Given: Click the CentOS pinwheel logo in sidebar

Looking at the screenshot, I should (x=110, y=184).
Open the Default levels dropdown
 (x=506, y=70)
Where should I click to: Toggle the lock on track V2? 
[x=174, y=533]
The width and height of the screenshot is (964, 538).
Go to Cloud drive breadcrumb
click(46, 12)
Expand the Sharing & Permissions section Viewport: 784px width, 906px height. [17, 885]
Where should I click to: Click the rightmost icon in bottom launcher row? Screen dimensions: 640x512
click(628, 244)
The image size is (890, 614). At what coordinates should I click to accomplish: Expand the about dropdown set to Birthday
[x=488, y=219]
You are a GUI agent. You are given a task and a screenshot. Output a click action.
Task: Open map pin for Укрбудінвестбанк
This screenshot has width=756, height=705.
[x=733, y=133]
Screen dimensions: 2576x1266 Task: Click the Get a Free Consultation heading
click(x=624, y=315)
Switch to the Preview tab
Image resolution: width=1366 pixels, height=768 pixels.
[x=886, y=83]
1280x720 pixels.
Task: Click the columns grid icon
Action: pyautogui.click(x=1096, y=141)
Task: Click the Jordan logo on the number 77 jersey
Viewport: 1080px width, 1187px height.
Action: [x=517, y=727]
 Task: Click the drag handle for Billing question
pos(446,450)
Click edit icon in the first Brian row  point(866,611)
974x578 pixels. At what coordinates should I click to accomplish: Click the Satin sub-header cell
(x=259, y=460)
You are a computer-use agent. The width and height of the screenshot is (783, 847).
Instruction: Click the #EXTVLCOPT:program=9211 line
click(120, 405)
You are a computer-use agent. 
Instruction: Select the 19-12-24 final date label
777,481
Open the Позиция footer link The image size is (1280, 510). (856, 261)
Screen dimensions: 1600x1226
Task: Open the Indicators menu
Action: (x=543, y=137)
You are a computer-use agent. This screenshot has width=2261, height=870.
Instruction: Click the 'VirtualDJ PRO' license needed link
········
[YOUR OBJECTIVE] Exactly reproduce every record.

[WRITTEN SOLUTION]
Given: Click the CentOS pinwheel logo in sidebar

Looking at the screenshot, I should (x=110, y=184).
Open the Default levels dropdown
 (x=506, y=70)
Where should I click to: Toggle the lock on track V2? 
[x=174, y=533]
The width and height of the screenshot is (964, 538).
Go to Cloud drive breadcrumb
click(46, 12)
Expand the Sharing & Permissions section Viewport: 784px width, 906px height. [17, 885]
Where should I click to: Click the rightmost icon in bottom launcher row? Screen dimensions: 640x512
click(628, 244)
The image size is (890, 614). At what coordinates should I click to accomplish: Expand the about dropdown set to Birthday
[x=488, y=219]
You are a GUI agent. You are given a task and a screenshot. Output a click action.
Task: Open map pin for Укрбудінвестбанк
This screenshot has width=756, height=705.
[x=733, y=133]
Screen dimensions: 2576x1266 Task: Click the Get a Free Consultation heading
click(x=624, y=315)
Switch to the Preview tab
Image resolution: width=1366 pixels, height=768 pixels.
[x=886, y=83]
1280x720 pixels.
Task: Click the columns grid icon
Action: pyautogui.click(x=1096, y=141)
Task: Click the Jordan logo on the number 77 jersey
Viewport: 1080px width, 1187px height.
Action: [x=517, y=727]
 Task: Click the drag handle for Billing question
pos(446,450)
Click edit icon in the first Brian row  point(866,611)
974x578 pixels. At what coordinates should I click to accomplish: Click the Satin sub-header cell
(x=259, y=460)
You are a computer-use agent. The width and height of the screenshot is (783, 847).
Instruction: Click the #EXTVLCOPT:program=9211 line
click(120, 405)
You are a computer-use agent. 
Instruction: Select the 19-12-24 final date label
777,481
Open the Позиция footer link The image size is (1280, 510). (856, 261)
Screen dimensions: 1600x1226
Task: Open the Indicators menu
Action: (x=543, y=137)
You are a computer-use agent. This screenshot has width=2261, height=870.
Instruction: Click the 'VirtualDJ PRO' license needed link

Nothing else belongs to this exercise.